BEGIN Data for this exercise
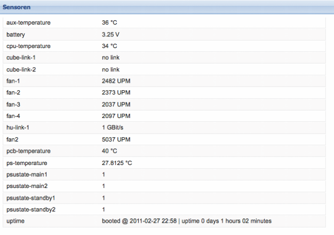Click the psustate-main1 row label

[x=27, y=175]
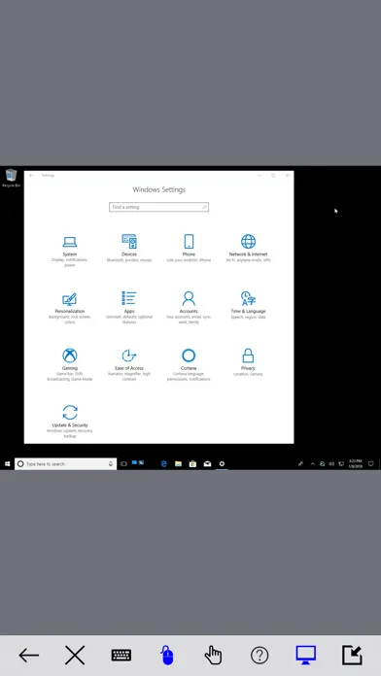Expand hidden system tray icons chevron
This screenshot has width=381, height=676.
tap(312, 464)
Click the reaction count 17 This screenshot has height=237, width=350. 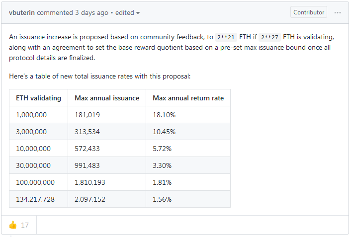25,225
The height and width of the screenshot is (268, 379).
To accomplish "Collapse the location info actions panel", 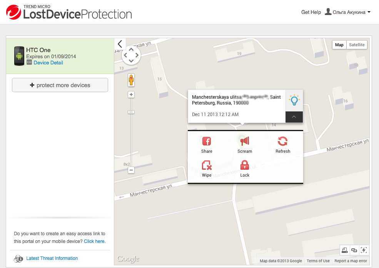I will (294, 117).
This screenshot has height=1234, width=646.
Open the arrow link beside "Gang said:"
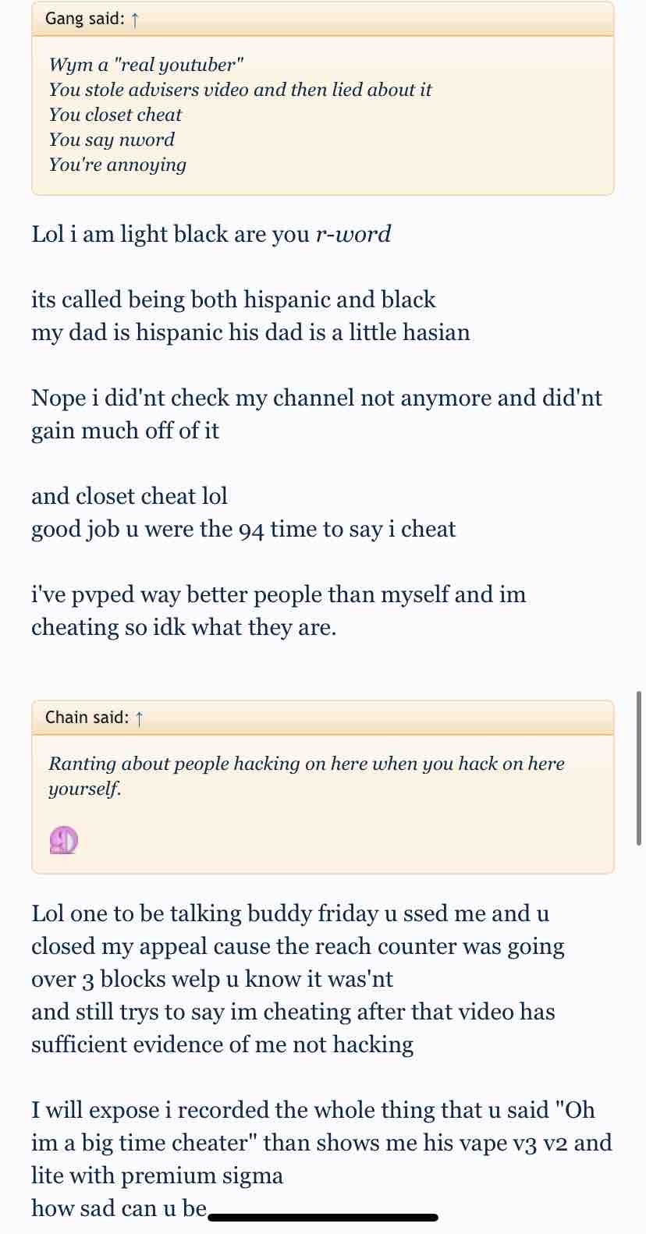click(x=136, y=20)
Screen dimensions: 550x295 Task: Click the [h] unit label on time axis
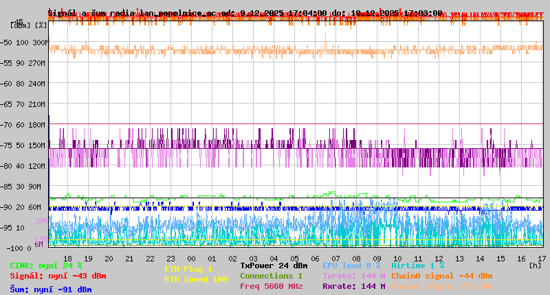click(x=535, y=265)
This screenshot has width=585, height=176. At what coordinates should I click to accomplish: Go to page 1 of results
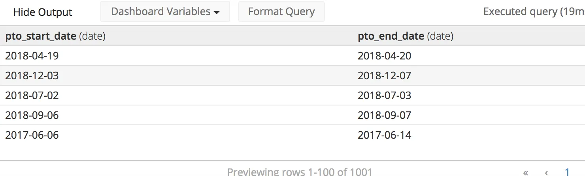567,172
END Data for this exercise
Problem: Copy the final stretch of the entries exactly: the line containing "This screenshot has width=585, height=176." and every line after it through the last. Include no pictures and nothing more.

Answer to the exercise:
This screenshot has width=585, height=176. At what coordinates should I click to accomplish: Go to page 1 of results
567,172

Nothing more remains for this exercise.